The FCC is still wrestling with the dual demands of spectrum from broadcasters who have pending FM translator applications from 2003 and nonprofits who’d like to have a low-power FM license. While officials said at the recent Radio Show they need to decide how to handle the four petitions for reconsideration filed by broadcasters about the proposed translator application caps, officials say they haven’t forgotten about potential LPFM applicants.
LPFM supporters have told the agency they’d like lots of time, say several months, to prepare their license applications once the commission finalizes the LPFM rules.
In lobbying visits to the FCC this week Prometheus Radio Project representatives have emphasized three things, second-adjacent waivers, local origination requirements and tightening the definition of “local.”
Prometheus representatives argued in support of a second-adjacent frequency waiver standard modeled after the FM translator rules, according to a summary of the meeting. Current second-adjacent frequency restrictions keep LPFM stations out of urban areas because of lack of frequency space, according to the advocacy group. FM translators operating at higher power levels than LPFM stations already use second adjacent frequencies without incident, says Prometheus.

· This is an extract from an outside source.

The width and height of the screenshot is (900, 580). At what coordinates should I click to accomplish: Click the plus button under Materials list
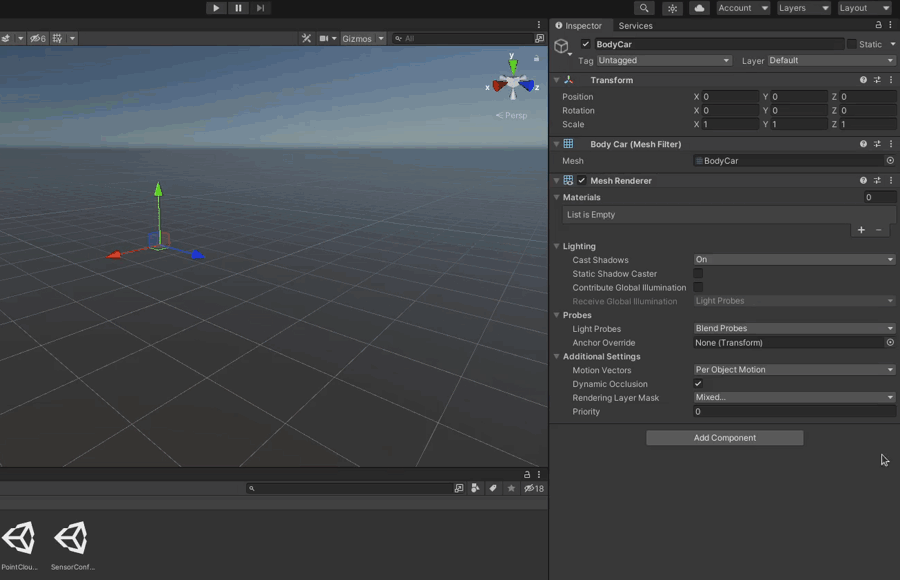click(860, 229)
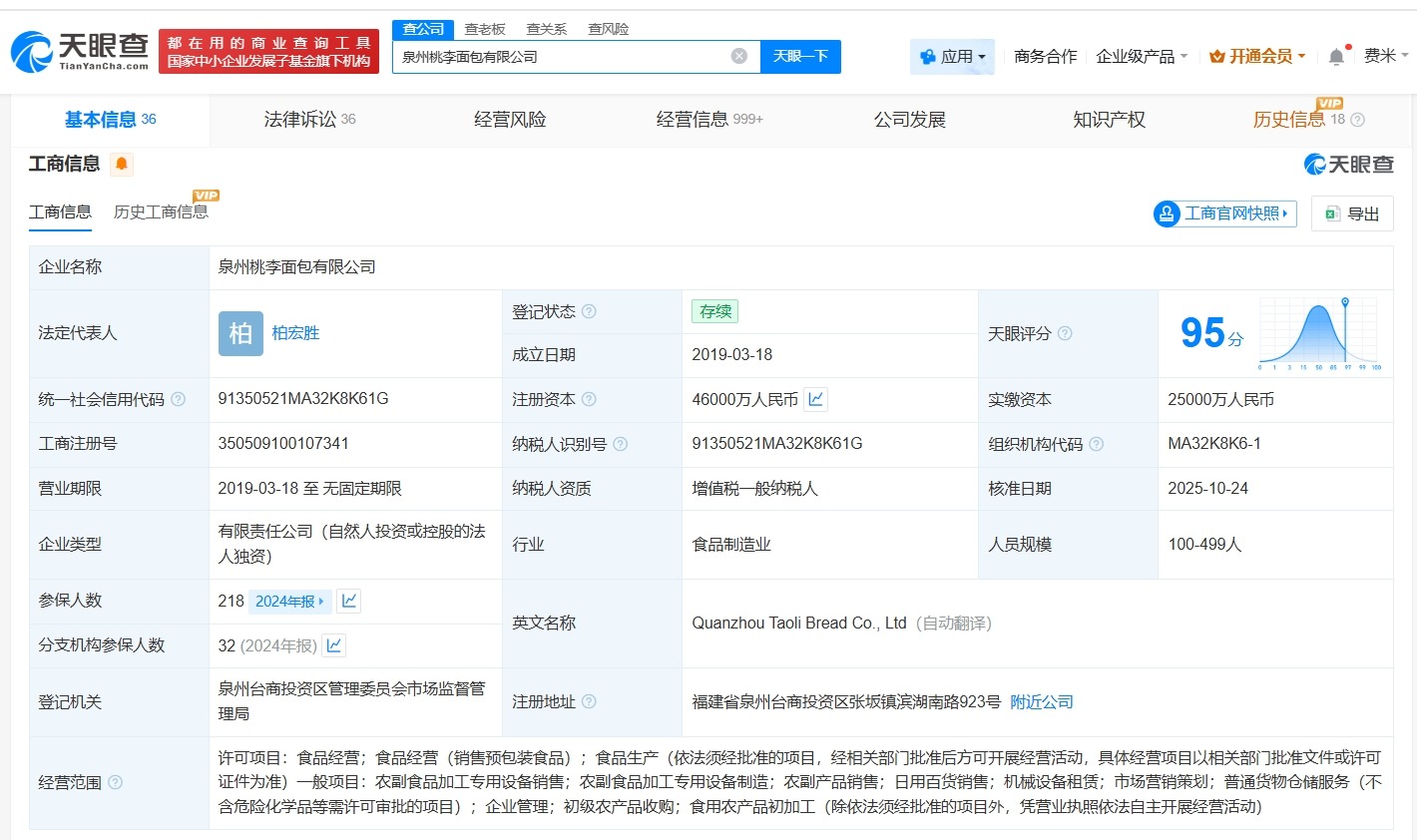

Broadcasters have cautioned the FCC not to grant such waivers on a routine basis, citing interference concerns. Prometheus is telling the agency if a station on a second-adjacent frequency will not interfere with an existing station, then the FCC should grant an LPFM license to a broadcaster for that frequency.
The group says a local programming origination requirement would ensure that mostly viable LPFM applications actually reach the commission when an LPFM window does open — unlike the first window when the bulk of the applications the FCC received were deficient.
Prometheus urged the commission to require each LPFM licensee locally originate at least 20 hours of programming a week. “We continue to believe a local origination requirement is necessary to ensure that LPFM licenses are awarded to applicants that are well-situated to serve local needs, rather than to applicants that will not be able to produce local programming and will instead have to air nationally syndicated non-local programming,” writes the advocacy group.
Paired with this request is one for the commission to tighten up the term “local,” to define who can actually acquire an LPFM license.
Citing a 2009 Penn State study of LPFM network affiliations, Prometheus says of the roughly 1,000 LPFMs, nearly a quarter (234) have a religious affiliation and carry network programming. “The troubling aspect of this phenomenon is that religious broadcasting does indeed enjoy a dominant presence over the airwaves. Its intrusion into the low-power arena is not a result of inaccessibility to the public over the airwaves, but rather a result of taking advantage of the FCC’s naïve notion that limiting the LPFM licenses to nonprofit entities will in itself lead to its localization and avoid conglomeration and the emergence of networked programming,” according to Prometheus.
While not breaking the FCC’s rules, Prometheus feels the national religious organizations are taking advantage of a loophole and urge the commission to close it, saying clearer definitions of localism need to be maintained and restrictions on signal retransmission need to be expanded to LPFMs.